_Goal of the exercise_: Give the records as a Markdown table with the columns Row and Line, starting with the first line of the records and going on through the line with "click(239, 307)". Leave out blank lines.

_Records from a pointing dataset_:
----------

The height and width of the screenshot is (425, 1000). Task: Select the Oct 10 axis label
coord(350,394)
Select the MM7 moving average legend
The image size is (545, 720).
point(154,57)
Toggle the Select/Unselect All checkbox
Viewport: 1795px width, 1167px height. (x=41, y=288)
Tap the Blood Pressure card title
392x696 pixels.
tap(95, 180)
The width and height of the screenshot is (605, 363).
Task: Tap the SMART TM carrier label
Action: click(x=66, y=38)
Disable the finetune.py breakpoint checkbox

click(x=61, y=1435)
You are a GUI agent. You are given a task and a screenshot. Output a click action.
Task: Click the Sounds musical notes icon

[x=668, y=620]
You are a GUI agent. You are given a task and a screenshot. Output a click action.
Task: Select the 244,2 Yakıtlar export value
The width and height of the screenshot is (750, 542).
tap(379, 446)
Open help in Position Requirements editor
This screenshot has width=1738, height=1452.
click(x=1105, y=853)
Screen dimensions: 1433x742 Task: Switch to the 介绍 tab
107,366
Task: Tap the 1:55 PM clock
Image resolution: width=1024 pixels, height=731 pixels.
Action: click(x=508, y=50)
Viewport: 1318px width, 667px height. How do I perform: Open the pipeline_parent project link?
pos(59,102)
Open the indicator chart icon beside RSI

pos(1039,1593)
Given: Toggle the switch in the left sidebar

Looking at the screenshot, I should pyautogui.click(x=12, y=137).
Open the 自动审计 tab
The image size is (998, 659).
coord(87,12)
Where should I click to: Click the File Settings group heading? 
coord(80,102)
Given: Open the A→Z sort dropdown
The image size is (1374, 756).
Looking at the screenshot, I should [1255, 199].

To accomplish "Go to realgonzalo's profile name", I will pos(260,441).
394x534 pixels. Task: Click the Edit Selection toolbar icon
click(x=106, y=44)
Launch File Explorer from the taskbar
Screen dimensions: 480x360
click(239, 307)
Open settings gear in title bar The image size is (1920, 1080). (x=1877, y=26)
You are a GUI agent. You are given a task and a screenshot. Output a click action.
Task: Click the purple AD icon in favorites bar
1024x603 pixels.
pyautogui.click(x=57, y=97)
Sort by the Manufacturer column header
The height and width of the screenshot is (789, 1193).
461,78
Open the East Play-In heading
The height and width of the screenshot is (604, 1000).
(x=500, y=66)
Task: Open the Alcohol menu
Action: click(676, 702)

----------

_Output of the exercise_:
| Row | Line |
|---|---|
| 1 | The height and width of the screenshot is (425, 1000). Task: Select the Oct 10 axis label |
| 2 | coord(350,394) |
| 3 | Select the MM7 moving average legend |
| 4 | The image size is (545, 720). |
| 5 | point(154,57) |
| 6 | Toggle the Select/Unselect All checkbox |
| 7 | Viewport: 1795px width, 1167px height. (x=41, y=288) |
| 8 | Tap the Blood Pressure card title |
| 9 | 392x696 pixels. |
| 10 | tap(95, 180) |
| 11 | The width and height of the screenshot is (605, 363). |
| 12 | Task: Tap the SMART TM carrier label |
| 13 | Action: click(x=66, y=38) |
| 14 | Disable the finetune.py breakpoint checkbox |
| 15 | click(x=61, y=1435) |
| 16 | You are a GUI agent. You are given a task and a screenshot. Output a click action. |
| 17 | Task: Click the Sounds musical notes icon |
| 18 | [x=668, y=620] |
| 19 | You are a GUI agent. You are given a task and a screenshot. Output a click action. |
| 20 | Task: Select the 244,2 Yakıtlar export value |
| 21 | The width and height of the screenshot is (750, 542). |
| 22 | tap(379, 446) |
| 23 | Open help in Position Requirements editor |
| 24 | This screenshot has width=1738, height=1452. |
| 25 | click(x=1105, y=853) |
| 26 | Screen dimensions: 1433x742 Task: Switch to the 介绍 tab |
| 27 | 107,366 |
| 28 | Task: Tap the 1:55 PM clock |
| 29 | Image resolution: width=1024 pixels, height=731 pixels. |
| 30 | Action: click(x=508, y=50) |
| 31 | Viewport: 1318px width, 667px height. How do I perform: Open the pipeline_parent project link? |
| 32 | pos(59,102) |
| 33 | Open the indicator chart icon beside RSI |
| 34 | pos(1039,1593) |
| 35 | Given: Toggle the switch in the left sidebar |
| 36 | Looking at the screenshot, I should pyautogui.click(x=12, y=137). |
| 37 | Open the 自动审计 tab |
| 38 | The image size is (998, 659). |
| 39 | coord(87,12) |
| 40 | Where should I click to: Click the File Settings group heading?  |
| 41 | coord(80,102) |
| 42 | Given: Open the A→Z sort dropdown |
| 43 | The image size is (1374, 756). |
| 44 | Looking at the screenshot, I should [1255, 199]. |
| 45 | To accomplish "Go to realgonzalo's profile name", I will pos(260,441). |
| 46 | 394x534 pixels. Task: Click the Edit Selection toolbar icon |
| 47 | click(x=106, y=44) |
| 48 | Launch File Explorer from the taskbar |
| 49 | Screen dimensions: 480x360 |
| 50 | click(239, 307) |